The ‘site:’ is very important! So, if your site was www.example.com and the text you copied was ‘inform your friends and colleagues about any information’ then you would do a Google search for:
site:www.example.com "inform your friends and colleagues about any information"
If you get more than one result returned by Google then you have a dupicate content issue.
Google state that duplicate content can be seen as an attempt to manipulate the engine and result in penalty or removal from the index. They also state that if a site has duplicate content issues they may not index it as often to prevent wasting the resources of their crawlers. In other words, it’s potentially a very big risk indeed. The major engines should be clever enough to figure out if you’re trying to do something bad so the risk of being penalised should be low but, when it comes to how your site ranks, no risk is considerably better than low risk!
There a three options available to webmasters to help prevent search engines from indexing pages you don’t want them to; robots.txt, the noindex meta tag and the canonical link element.
Robots.txt is of limited use. It’s designed to prevent robots from accessing certain pages but doesn’t perform exactly as expected. Google states that “[we] won’t crawl or index the content of pages blocked by robots.txt, we may still index the URLs if we find them on other pages on the web.” We’ve found that even if the pages aren’t linked to externally Google will still index page urls and titles. So, to prevent duplicate content don’t rely on a robots.txt directive.
The second option is the noindex meta tag which, fortunately, stops Google and the other engines in their tracks and results in the page being completely removed from their index. The form it should take is:
<meta name="robots" content="noindex, nofollow" />
The nofollow is optional but assuming the page in question is not the sole gateway to other areas of you site then it reinforces the fact the page is of no use to the engine.
Using the noindex tag we removed hundreds of duplicate content pages from a client site within days. On the face of things they weren’t causing any damage but they were listed as duplicates in webmaster tools and that was incentive enough to act.

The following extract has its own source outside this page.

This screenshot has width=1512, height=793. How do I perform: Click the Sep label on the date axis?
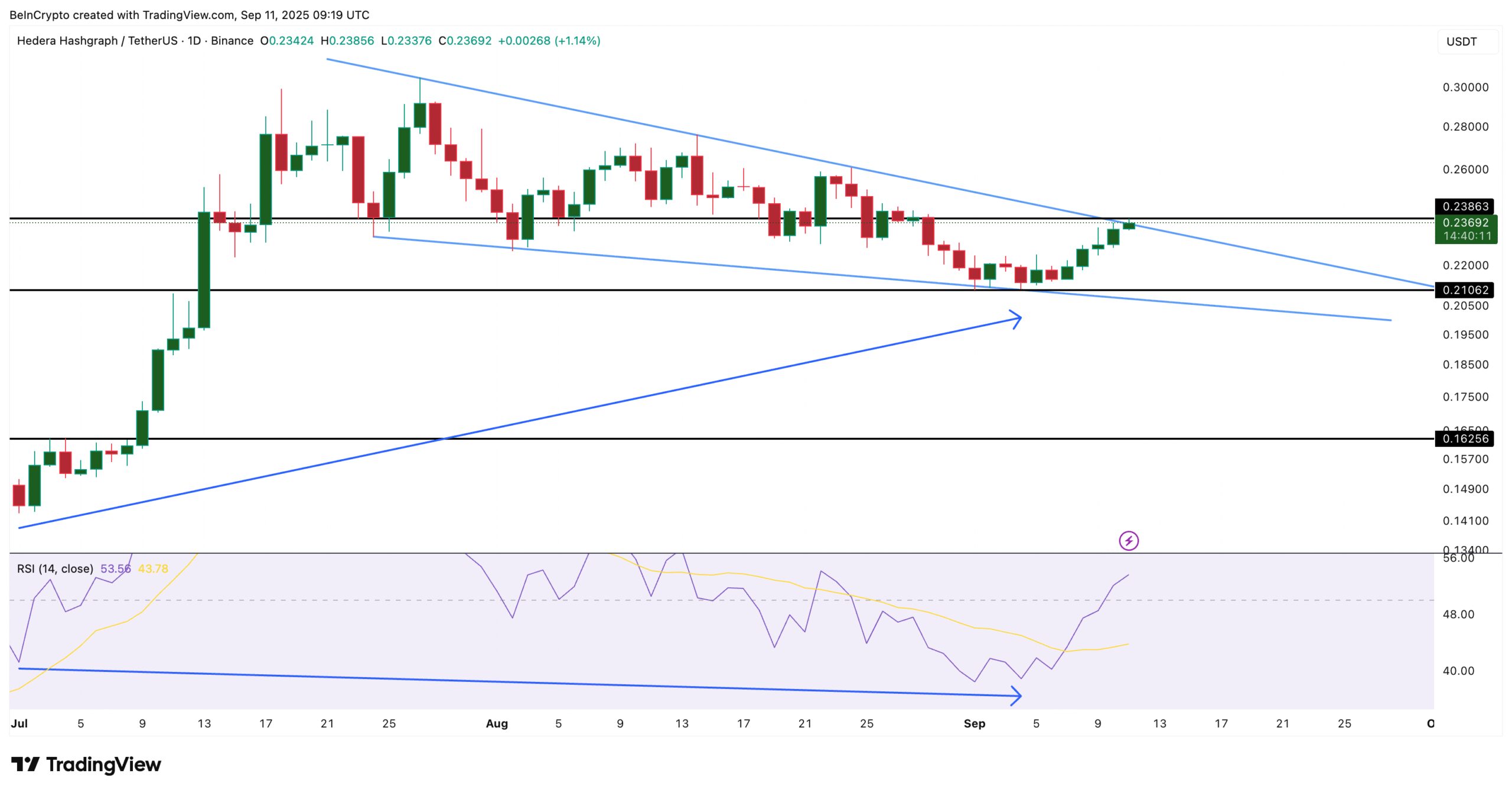click(x=975, y=723)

The major search engines all support an additional option to help prevent duplicate content. It’s a tag specifically designed for the task and is appropriate if, unlike using the robots.txt or noindex tag, you still want a single copy of the page included in a search engine’s index. It’s a simple tag that, like a meta tag, is inserted in the head of the page in question. If you take our examples above, the address of an ‘email a friend’ page might look like this:
http://www.example.com/email-a-friend.htm?page=1735492
By inserting the canonical link element in the head of the page like this…
<link rel="canonical" href="http://www.example.com/email-a-friend.htm" />
…we tell the search engines to ignore the ‘?page=1735492‘ portion of the url and treat the remainder as the preferred location. Doing this allows the ‘email a friend’ page to be safely indexed by the search engines without them thinking every variant of ‘?page=1735492‘ denotes a separate page.
So, if you have any pages on your site that are linked to from multiple places, especially if they contain url variables, include the noindex meta tag or canonical link element in the head to prevent any possible problems with indexing or search result penalties.
2 Comments
One word for you: canonicalization
And what a choice word it is! I'd only ever associated canonicalisation with www/non-www redirects but you're absolutely right of course, it applies equally to individual pages and is supported by all major search engines. Thanks for your short but sweet comment; I've updated the post accordingly.